I was reminded this week about the wonder of the 80-20 rule when a small company looked at their product portfolio through that lens and found one more example of the rule's durability.

Historically, Vilfredo Pareto (1848 to 1923), an Italian economist and political sociologist, conceptualized the law of the 'trivial many and the critical few', better known as Pareto's Law, or the 80:20 rule. This rule says that in many endeavors 80% of the value is derived from 20% of what drives that value, with the remaining 80% of the drivers returning relatively little 20%.

In sales, 20% of the customers often provide 80% of the profit, in product cost 20% of the components usually generate 80% of the cost, in a product portfolio 20% of the products are often responsible for 80% of the sales. For this web site, 20% of the almost 100 articles on project management and project leadership generate 80% of the web traffic. Examples are everywhere.

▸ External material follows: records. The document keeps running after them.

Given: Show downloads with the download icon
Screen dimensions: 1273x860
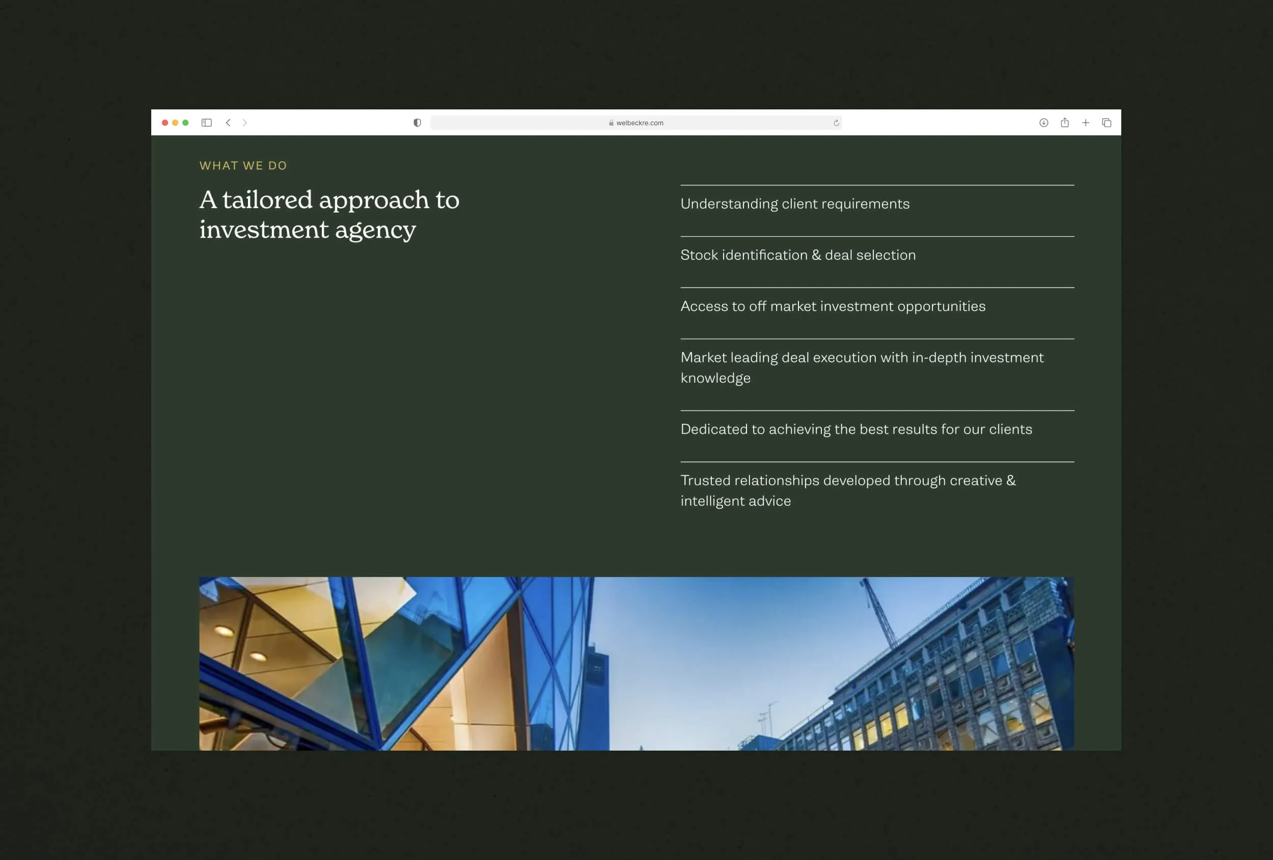Looking at the screenshot, I should click(x=1043, y=123).
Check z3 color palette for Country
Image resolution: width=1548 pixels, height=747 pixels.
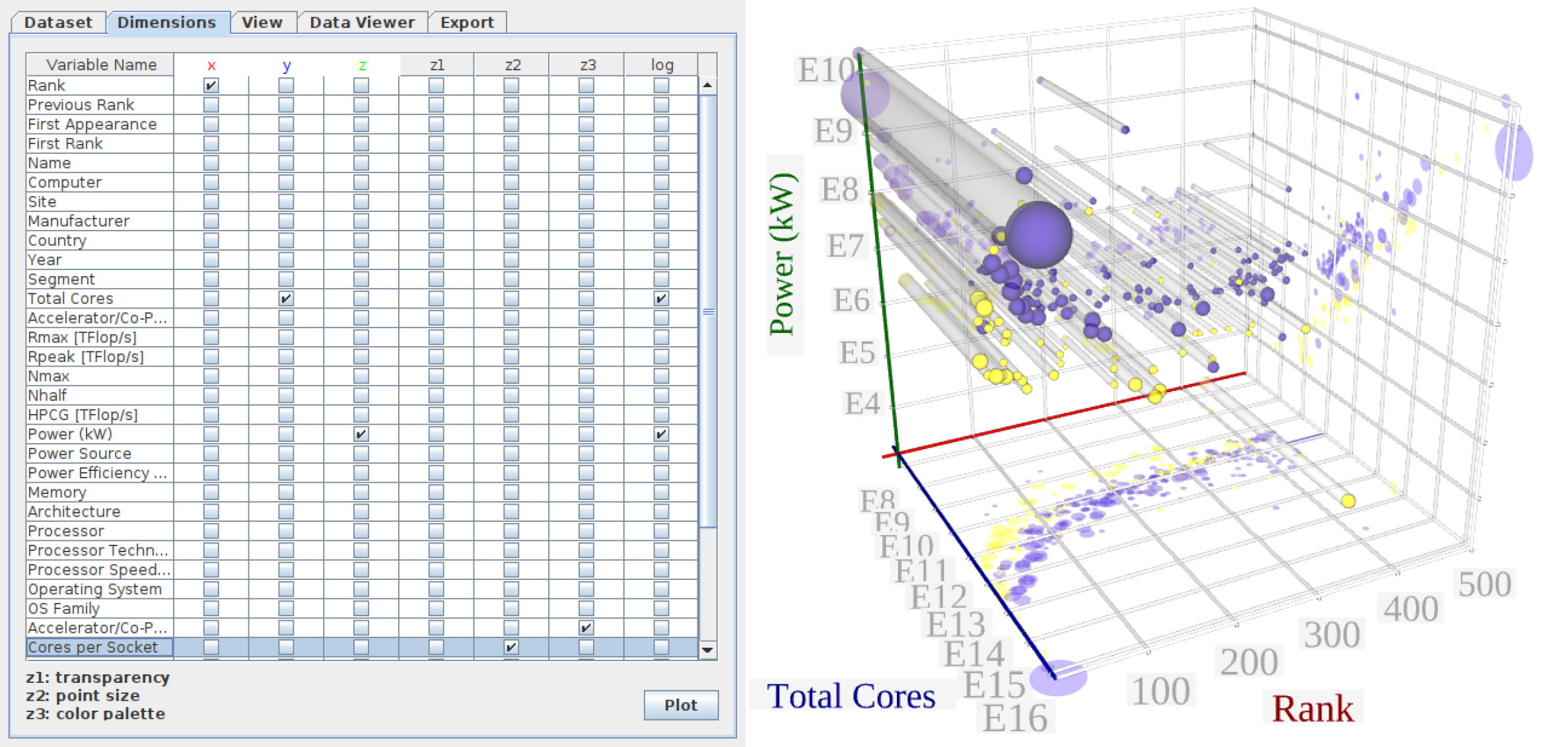click(x=586, y=240)
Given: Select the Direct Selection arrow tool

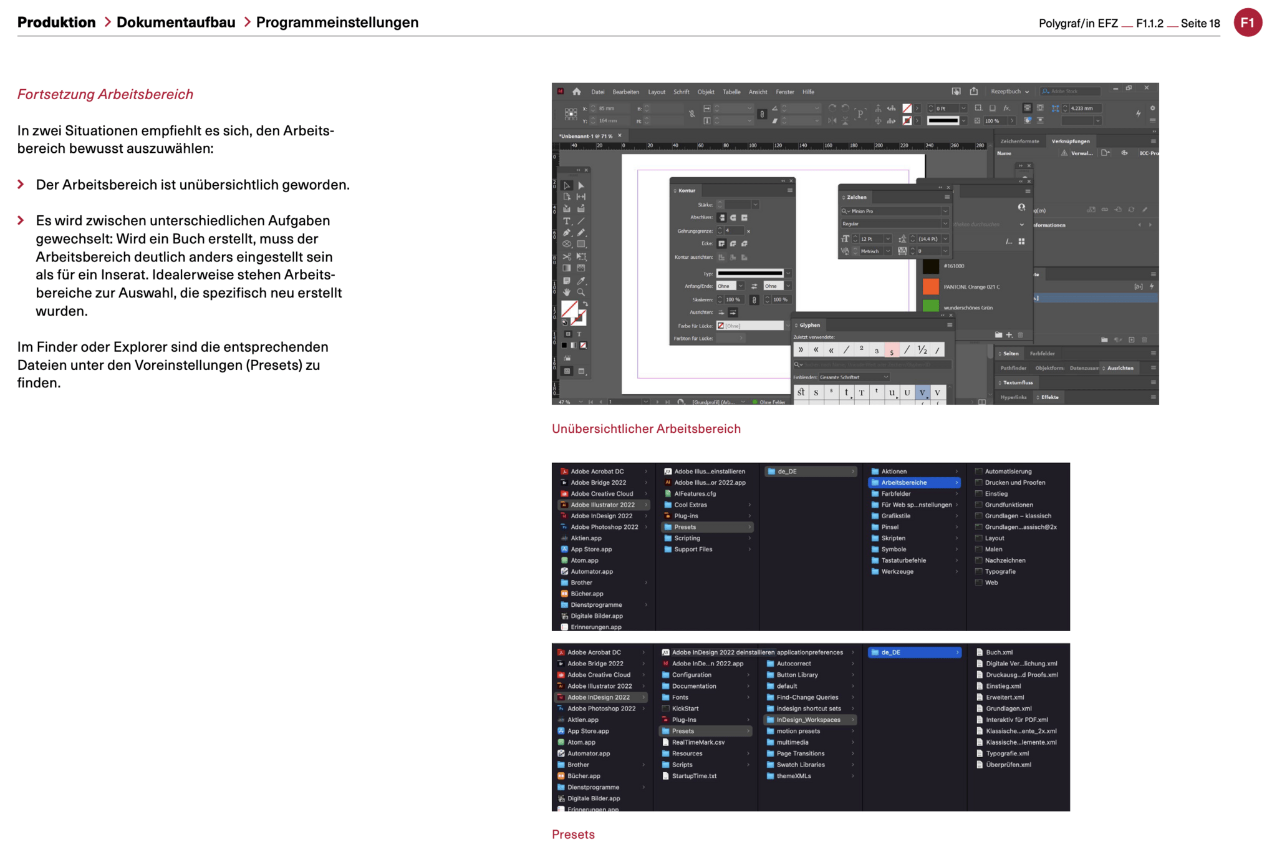Looking at the screenshot, I should (x=581, y=185).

The 80% of the products that account for 20% of your business should only be considered for investment if they can join the 20% that drives the results. Otherwise, they should be considered candidates for phase out – particularly if they are intensive users of business resources that are not directly allocated to their cost such as management attention, purchasing problems, or manufacturing complexity.

The value of this as an analytical approach is not that it’s exactly 20%, it’s about focus. Your project and product investments should be in opportunities that can become part of the 20% that yields 80% of your results.